Blockchain, which can be either public or private, offers a host of benefits to asset managers thanks to its accuracy and traceability. Not only does it promise to reduce operational risk through the removal of settlement error, but its complete audit trail makes it less susceptible to fraud and therefore financial crime risk decreases. It has the potential to radically improve settlement times and dramatically reduce the costs associated with reconciliation
by providing a single shared version of the truth, available to all participants, including regulators.

With such huge potential, it’s easy to see why industry consortia are rapidly forming and why blockchain is dominating the headlines. The reality, however, is that we are likely to be several years away from an industry-wide rollout.

There are still so many unknowns of this young technology. What is the end state? What complexities will the migration hold? Can it stand up to the volume of transactions it would need to process? How will the industry standards around blockchain be normalised? How will regulation be applied?

NEAR-TERM ADOPTION
While there is much work to be done, however, the asset management community can still harness this technology in the near term through bilateral or private applications.

Regulation continues to place increasing pressure on the buy-side and this manifests into a need for more data more quickly.

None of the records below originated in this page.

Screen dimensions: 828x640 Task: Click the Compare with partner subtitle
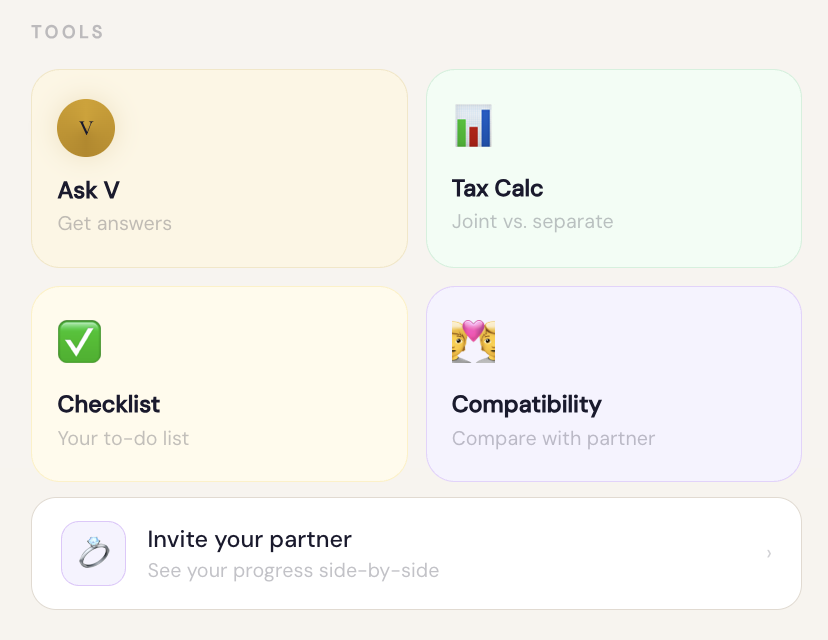click(553, 438)
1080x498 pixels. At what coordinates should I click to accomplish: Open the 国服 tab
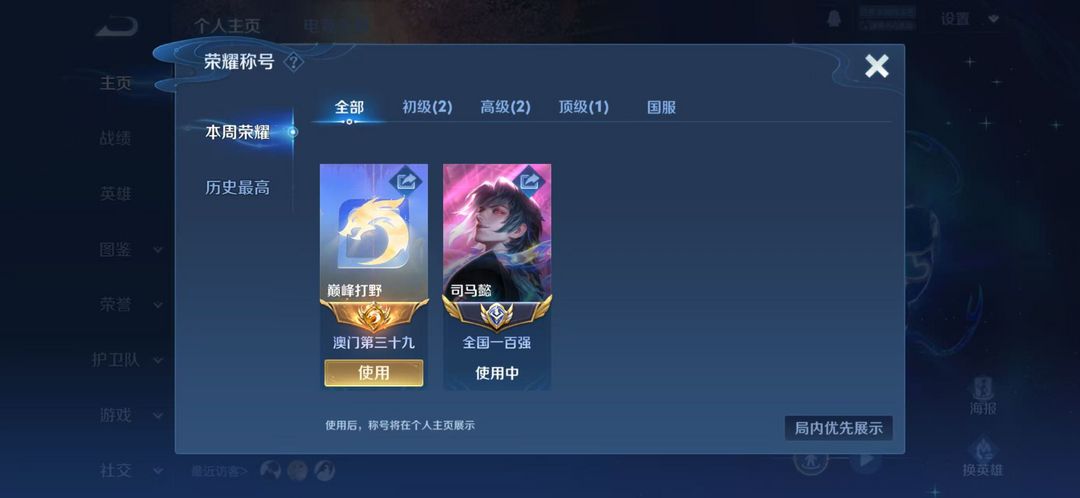(x=661, y=107)
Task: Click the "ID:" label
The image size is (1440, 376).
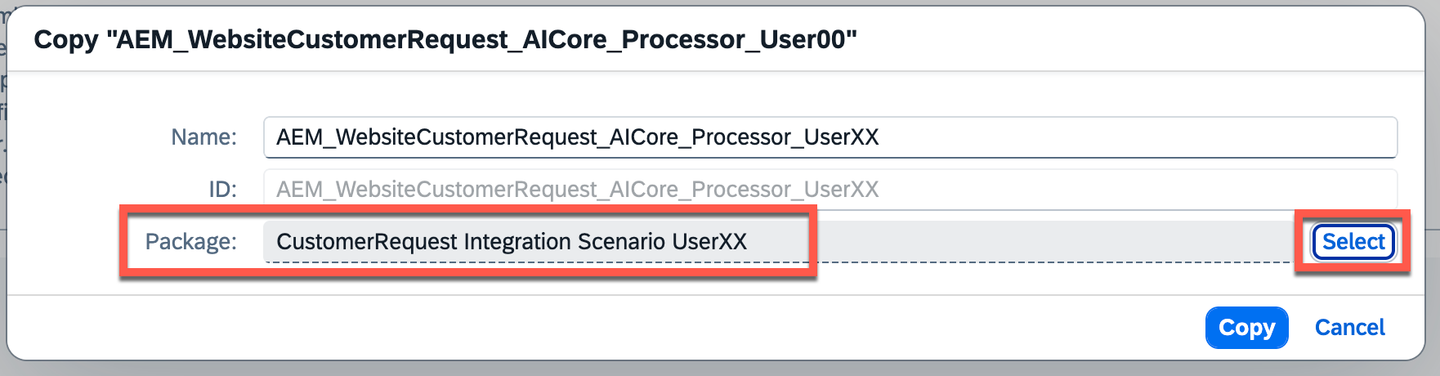Action: (220, 189)
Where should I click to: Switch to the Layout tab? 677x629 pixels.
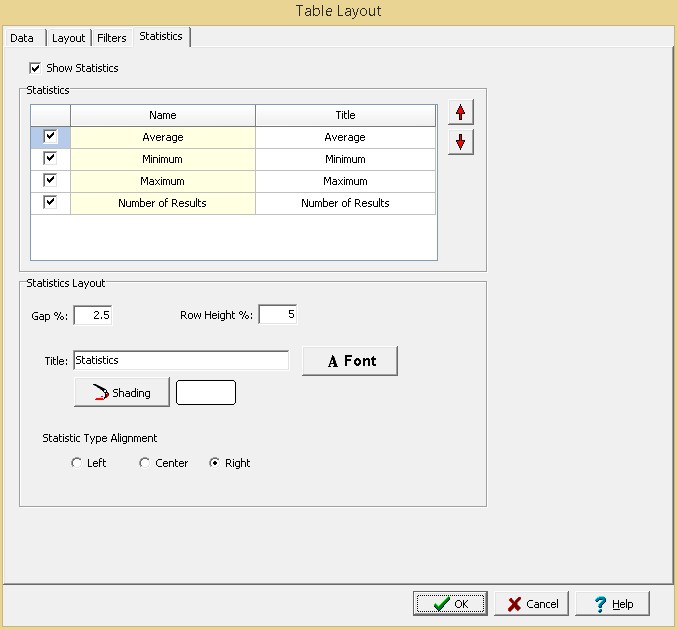[69, 38]
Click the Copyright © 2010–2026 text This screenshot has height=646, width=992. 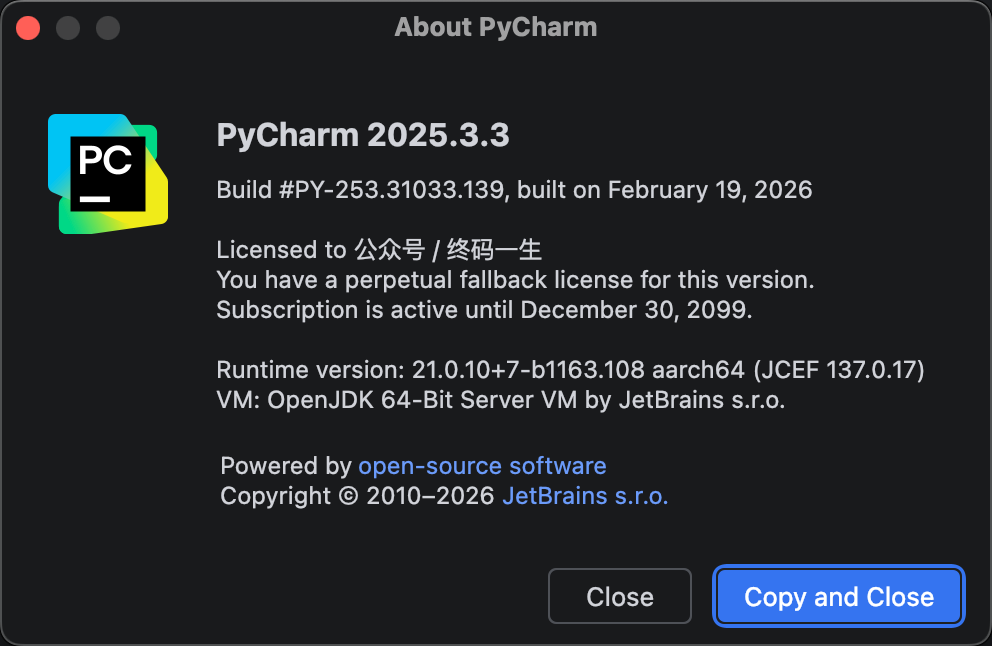coord(357,496)
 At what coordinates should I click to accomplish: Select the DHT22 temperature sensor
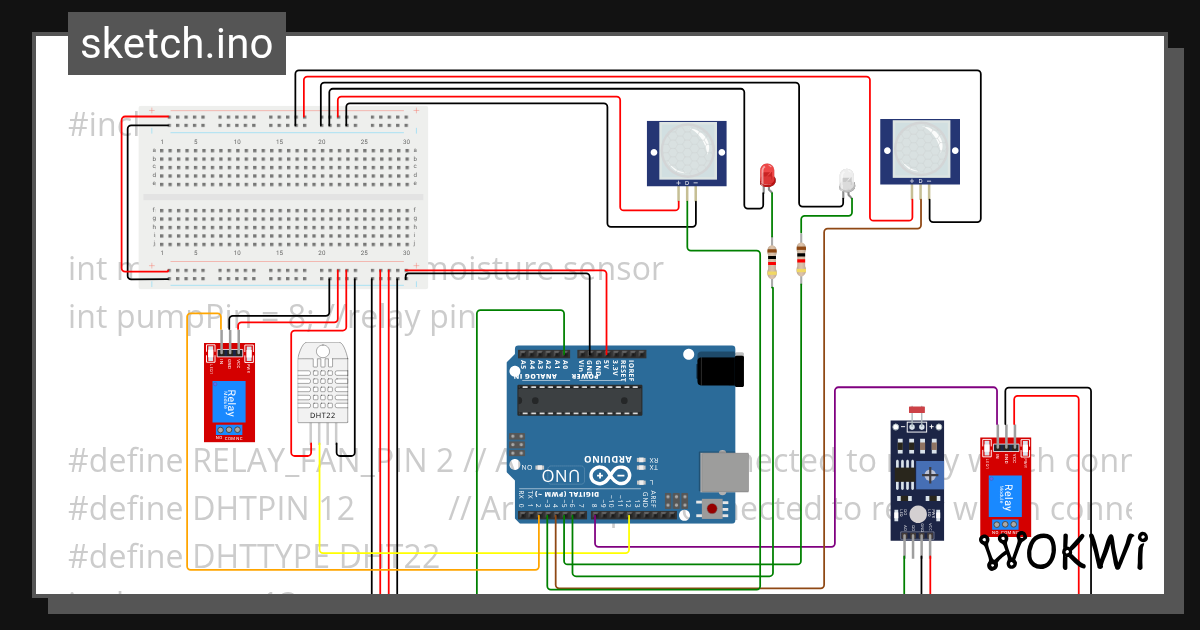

A blockchain that works on a private level across asset managers and their service providers could therefore play a critical role in closing down any air gaps that exist between each party. Not only would this drive down risk and better empower

asset managers to respond to regulatory change, but it could also play a huge role in improving fund performance.

Bilateral blockchain adoption could also be extended to the processes that continue to be manually intensive, stretched across multiple participants or simply not quick enough. Take Ibor (the investment book of record), for example, and the challenges many face in aggregating data across different platforms in order to generate this – a process that can take up to 24 hours. With a single, shared book of records, Ibor in real time could become a reality.

The processing of corporate actions is another inefficient activity that could be transformed. Currently the process originates with the service provider, which gathers and validates the data, before updating its records and, lastly, informing the asset manager so they can update their positions. A blockchain solution, on the other hand, would allow for the source data to be posted directly to the shared ledger, giving the client and service provider an updated position significantly faster.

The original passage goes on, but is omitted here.